[WHAT IS REQUIRED] Run through the records and, wherever a line holds the word "page", return that line.

[RECORDS FOR THE TASK]
--- START ---
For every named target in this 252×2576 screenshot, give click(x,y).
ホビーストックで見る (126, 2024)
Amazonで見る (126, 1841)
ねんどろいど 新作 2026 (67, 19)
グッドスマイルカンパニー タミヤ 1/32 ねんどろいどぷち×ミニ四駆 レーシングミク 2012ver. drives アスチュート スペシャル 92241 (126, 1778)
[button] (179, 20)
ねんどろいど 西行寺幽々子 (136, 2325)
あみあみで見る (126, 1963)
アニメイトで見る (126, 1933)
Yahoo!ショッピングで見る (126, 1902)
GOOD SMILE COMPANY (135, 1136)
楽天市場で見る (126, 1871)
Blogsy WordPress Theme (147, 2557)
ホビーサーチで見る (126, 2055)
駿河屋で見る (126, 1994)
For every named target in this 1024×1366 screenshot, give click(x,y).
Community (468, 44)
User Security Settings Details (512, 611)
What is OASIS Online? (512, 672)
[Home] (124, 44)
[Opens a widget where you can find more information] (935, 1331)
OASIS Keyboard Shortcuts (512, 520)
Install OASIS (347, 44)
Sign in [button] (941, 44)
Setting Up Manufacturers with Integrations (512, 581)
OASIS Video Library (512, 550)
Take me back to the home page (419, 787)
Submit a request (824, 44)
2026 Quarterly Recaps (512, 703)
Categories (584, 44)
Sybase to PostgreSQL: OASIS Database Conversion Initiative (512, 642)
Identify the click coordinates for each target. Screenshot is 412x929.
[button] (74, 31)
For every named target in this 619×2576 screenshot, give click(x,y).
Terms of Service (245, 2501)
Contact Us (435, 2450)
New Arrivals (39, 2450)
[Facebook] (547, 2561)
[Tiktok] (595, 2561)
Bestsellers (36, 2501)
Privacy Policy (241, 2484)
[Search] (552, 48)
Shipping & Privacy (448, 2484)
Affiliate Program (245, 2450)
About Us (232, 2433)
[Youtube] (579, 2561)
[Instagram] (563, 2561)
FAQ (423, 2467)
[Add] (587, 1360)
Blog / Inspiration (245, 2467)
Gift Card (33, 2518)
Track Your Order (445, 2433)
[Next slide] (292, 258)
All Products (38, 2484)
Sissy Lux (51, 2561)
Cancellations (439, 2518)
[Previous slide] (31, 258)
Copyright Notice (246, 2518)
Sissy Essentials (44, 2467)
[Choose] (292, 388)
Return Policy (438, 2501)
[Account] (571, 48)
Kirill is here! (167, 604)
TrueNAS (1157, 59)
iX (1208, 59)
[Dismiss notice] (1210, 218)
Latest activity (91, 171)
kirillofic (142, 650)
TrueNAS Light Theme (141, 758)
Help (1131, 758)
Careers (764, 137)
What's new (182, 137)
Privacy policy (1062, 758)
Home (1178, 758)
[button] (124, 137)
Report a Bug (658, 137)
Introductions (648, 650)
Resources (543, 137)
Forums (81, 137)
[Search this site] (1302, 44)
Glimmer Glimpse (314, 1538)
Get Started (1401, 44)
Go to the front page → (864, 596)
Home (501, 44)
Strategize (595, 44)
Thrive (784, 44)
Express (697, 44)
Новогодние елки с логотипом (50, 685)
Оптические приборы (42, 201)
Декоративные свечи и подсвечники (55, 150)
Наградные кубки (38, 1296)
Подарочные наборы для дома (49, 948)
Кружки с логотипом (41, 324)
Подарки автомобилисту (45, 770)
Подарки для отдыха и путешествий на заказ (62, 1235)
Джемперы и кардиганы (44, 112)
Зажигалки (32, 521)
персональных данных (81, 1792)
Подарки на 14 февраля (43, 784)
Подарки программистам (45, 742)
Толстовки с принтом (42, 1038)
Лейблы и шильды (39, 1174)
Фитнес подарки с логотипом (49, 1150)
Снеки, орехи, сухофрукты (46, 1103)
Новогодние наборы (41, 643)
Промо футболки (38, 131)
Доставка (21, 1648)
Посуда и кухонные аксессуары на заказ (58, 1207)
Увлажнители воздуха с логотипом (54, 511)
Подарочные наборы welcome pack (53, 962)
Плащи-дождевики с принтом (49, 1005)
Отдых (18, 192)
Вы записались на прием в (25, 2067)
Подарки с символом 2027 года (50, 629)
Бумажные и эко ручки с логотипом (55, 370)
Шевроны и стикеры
--- END ---
[RESPONSE AREA]
Take me back to the home page (419, 787)
Go to the front page → (864, 596)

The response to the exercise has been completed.